Si l’activation des protéines ERK1/2 n’apparaît pas essentielle au processus de
RVD de notre type cellulaire, ce processus pourrait en revanche participer à la
régulation du signal d’activation de ces MAPK. Afin de tester cette hypothèse,
différents mécanismes impliqués dans le RVD des hépatocytes de turbot ont été
explorés dans la troisième partie de ce travail. Les résultats obtenus ont mis en
évidence que les protagonistes clés du RVD des hépatocytes de turbot, tels que
l’ATP, le calcium, certaines protéines kinases comme la phosphatidylinositol-3
kinase, la protéine kinase C ou les tyrosine kinases, le cytosquelette et les canaux
SAC mécanosensibles sont impliqués dans l’activation de ERK1/2.
Plus
particulièrement, ces voies de signalisation sont capables de moduler le signal
ERK1/2. En effet, chez les hépatocytes de turbot, l’activation de ERK1/2 se produit en
deux temps : une activation à très court terme (de 0 à 5 minutes après le choc hypoosmotique) indépendante de toutes les voies de signalisation testées et une activation
à plus long terme (10 minutes après le choc hypo-osmotique) dépendante de ces
mêmes voies de signalisation.
Ce travail a donc permis de mettre en évidence l’activation des protéines MAPK
ERK1/2 suite à une diminution de l’osmolalité extracellulaire chez les hépatocytes de
turbot. Ces protéines sont rapidement phosphorylées et leur activation est maintenue
pendant au moins 50 minutes.
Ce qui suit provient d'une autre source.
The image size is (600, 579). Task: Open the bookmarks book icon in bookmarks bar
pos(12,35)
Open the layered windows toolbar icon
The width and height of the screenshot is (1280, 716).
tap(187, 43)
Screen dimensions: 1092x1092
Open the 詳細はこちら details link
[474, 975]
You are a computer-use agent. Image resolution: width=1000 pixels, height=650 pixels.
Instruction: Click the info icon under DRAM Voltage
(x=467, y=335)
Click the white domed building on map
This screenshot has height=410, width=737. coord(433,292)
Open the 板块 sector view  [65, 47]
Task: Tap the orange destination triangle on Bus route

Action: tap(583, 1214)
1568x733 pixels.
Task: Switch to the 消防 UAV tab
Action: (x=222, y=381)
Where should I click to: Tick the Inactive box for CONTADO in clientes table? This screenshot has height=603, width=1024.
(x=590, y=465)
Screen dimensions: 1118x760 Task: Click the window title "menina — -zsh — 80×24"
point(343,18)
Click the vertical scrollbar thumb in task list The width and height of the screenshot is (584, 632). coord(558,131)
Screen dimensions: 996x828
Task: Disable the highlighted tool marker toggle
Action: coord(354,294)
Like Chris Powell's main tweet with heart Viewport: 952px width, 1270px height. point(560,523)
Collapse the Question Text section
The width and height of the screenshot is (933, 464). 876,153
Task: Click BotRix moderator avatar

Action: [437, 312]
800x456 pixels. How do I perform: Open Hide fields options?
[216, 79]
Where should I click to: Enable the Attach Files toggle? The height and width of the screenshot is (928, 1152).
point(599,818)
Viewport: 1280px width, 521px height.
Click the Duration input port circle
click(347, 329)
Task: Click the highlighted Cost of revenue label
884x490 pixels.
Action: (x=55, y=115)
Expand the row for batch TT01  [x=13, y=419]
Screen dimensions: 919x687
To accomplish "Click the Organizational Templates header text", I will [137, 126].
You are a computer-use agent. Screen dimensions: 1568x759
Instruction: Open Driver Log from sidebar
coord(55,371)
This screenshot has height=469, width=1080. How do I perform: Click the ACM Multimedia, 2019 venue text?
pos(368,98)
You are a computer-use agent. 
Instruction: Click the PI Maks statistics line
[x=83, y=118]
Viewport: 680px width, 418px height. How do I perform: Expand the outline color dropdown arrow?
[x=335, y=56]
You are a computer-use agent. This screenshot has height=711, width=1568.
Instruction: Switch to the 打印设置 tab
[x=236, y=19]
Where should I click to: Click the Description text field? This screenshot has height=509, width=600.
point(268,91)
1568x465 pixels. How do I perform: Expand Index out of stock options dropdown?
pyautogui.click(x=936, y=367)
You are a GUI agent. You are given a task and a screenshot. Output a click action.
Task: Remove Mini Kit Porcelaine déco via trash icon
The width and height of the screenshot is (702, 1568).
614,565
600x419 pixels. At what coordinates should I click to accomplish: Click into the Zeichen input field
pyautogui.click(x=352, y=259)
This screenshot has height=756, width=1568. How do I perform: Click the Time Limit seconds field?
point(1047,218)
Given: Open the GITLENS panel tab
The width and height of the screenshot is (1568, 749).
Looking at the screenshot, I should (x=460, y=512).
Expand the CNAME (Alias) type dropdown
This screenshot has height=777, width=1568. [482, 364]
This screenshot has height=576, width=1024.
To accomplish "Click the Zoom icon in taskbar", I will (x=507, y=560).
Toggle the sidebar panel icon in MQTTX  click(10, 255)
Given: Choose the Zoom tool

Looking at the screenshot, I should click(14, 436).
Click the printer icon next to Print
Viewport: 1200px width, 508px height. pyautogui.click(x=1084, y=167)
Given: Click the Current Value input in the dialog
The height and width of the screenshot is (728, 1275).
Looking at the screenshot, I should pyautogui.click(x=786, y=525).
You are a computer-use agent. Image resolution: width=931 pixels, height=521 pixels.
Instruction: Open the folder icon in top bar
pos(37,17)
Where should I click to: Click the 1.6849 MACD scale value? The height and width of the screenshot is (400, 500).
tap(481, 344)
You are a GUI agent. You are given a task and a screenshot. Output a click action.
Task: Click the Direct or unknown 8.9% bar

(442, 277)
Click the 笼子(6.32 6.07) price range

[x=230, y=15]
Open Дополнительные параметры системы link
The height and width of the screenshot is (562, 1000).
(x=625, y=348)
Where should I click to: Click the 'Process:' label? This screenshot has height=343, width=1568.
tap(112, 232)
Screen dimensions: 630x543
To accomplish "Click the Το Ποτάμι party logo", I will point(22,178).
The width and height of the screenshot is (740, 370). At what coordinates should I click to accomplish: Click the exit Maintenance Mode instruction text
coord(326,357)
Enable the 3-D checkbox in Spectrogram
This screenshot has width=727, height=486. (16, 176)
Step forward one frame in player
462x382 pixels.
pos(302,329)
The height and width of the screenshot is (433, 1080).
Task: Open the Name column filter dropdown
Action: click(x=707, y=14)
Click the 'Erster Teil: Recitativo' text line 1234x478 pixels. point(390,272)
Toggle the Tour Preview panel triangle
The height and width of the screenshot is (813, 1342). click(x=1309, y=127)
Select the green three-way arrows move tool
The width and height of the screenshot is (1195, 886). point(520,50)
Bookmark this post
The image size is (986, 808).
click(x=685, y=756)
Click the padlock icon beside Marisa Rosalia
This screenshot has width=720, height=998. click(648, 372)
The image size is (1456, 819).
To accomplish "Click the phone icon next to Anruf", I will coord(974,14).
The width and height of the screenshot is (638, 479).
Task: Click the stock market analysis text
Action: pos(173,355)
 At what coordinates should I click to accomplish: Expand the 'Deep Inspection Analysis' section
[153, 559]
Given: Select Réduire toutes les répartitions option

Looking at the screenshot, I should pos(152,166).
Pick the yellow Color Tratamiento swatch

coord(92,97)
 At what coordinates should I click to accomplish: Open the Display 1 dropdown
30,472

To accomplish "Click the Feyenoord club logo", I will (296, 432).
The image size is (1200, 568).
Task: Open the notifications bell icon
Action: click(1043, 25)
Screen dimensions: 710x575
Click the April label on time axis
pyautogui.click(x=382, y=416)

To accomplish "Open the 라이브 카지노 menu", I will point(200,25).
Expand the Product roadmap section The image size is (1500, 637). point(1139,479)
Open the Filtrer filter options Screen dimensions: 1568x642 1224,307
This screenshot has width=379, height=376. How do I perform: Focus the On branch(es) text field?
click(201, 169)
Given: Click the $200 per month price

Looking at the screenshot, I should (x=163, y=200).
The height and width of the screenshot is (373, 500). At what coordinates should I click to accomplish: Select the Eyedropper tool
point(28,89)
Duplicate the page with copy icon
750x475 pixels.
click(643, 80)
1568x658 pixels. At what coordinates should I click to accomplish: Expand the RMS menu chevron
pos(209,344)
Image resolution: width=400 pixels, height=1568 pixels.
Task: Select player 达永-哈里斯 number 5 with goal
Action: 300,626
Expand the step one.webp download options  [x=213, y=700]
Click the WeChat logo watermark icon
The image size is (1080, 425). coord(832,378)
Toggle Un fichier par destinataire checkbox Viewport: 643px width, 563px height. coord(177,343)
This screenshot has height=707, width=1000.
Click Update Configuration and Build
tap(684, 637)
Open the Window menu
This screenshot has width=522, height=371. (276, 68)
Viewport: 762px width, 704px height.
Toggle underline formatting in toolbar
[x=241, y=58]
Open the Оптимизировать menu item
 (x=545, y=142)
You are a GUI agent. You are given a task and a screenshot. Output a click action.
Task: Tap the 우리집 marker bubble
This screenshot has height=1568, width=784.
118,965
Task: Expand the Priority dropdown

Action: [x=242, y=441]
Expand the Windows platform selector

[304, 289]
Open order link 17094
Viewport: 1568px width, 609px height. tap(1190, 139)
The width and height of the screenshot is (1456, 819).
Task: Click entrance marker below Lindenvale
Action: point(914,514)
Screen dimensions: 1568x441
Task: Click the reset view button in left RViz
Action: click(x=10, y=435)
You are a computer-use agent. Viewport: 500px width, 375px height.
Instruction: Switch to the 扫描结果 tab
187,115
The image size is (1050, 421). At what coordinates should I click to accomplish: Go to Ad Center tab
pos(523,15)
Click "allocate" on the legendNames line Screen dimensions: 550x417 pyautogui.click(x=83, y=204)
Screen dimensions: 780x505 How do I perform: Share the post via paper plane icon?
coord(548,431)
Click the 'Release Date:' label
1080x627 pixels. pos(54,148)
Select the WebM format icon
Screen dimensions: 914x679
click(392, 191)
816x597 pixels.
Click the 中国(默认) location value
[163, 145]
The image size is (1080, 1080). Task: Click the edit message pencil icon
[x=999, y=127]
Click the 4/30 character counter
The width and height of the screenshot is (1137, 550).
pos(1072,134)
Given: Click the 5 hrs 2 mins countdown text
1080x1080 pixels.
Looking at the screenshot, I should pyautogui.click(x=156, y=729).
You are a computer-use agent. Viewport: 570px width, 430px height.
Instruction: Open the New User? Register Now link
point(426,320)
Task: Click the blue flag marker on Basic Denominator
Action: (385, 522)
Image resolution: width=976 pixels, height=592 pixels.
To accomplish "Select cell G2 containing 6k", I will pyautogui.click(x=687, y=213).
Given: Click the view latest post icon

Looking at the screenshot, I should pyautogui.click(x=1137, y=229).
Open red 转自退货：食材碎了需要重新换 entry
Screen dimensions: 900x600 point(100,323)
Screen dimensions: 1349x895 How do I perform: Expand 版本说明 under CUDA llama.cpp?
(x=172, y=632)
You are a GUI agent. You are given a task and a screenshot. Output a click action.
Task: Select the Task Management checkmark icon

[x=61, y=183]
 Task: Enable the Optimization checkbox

Malgré leur phosphorylation rapide, les MAPK
ERK1/2 ne semblent pas impliquées dans la mise en place du processus de RVD des
hépatocytes de turbot à court terme. Ceci n’exclu cependant pas une action de ces
protéines à plus long terme visant peut-être au rétablissement de l’homéostasie
cellulaire. Les ERK1/2 activées pourraient alors intervenir dans la régulation
transcriptionnelle des gènes précoces immédiats en activant des facteurs de
transcription. Des expérimentations supplémentaires sont nécessaires pour confirmer
ou non cette hypothèse. Des interactions entre l’activation de ERK1/2 et le processus
de RVD ont toutefois pu être mises en évidence. Ainsi, la majorité des voies de
signalisation connues comme étant impliquées dans le processus de RVD des
hépatocytes de turbot se sont révélées capables de moduler l’activation de ces MAPK
en étant impliquées dans le maintien de leur activation. Si cette étude a donc permis
d’identifier certains des éléments permettant de prolonger le signal ERK1/2 dans le
temps, des expérimentations supplémentaires seront nécessaires pour apporter des
informations concernant les éléments permettant l’activation initiale de cette cascade
MAPK. De plus, la durée de l’activation de ERK1/2 déterminant la spécificité du
signal transduit, le rôle de l’activation en deux temps des protéines MAPK ERK1/2
chez les hépatocytes de turbot devra être étudié.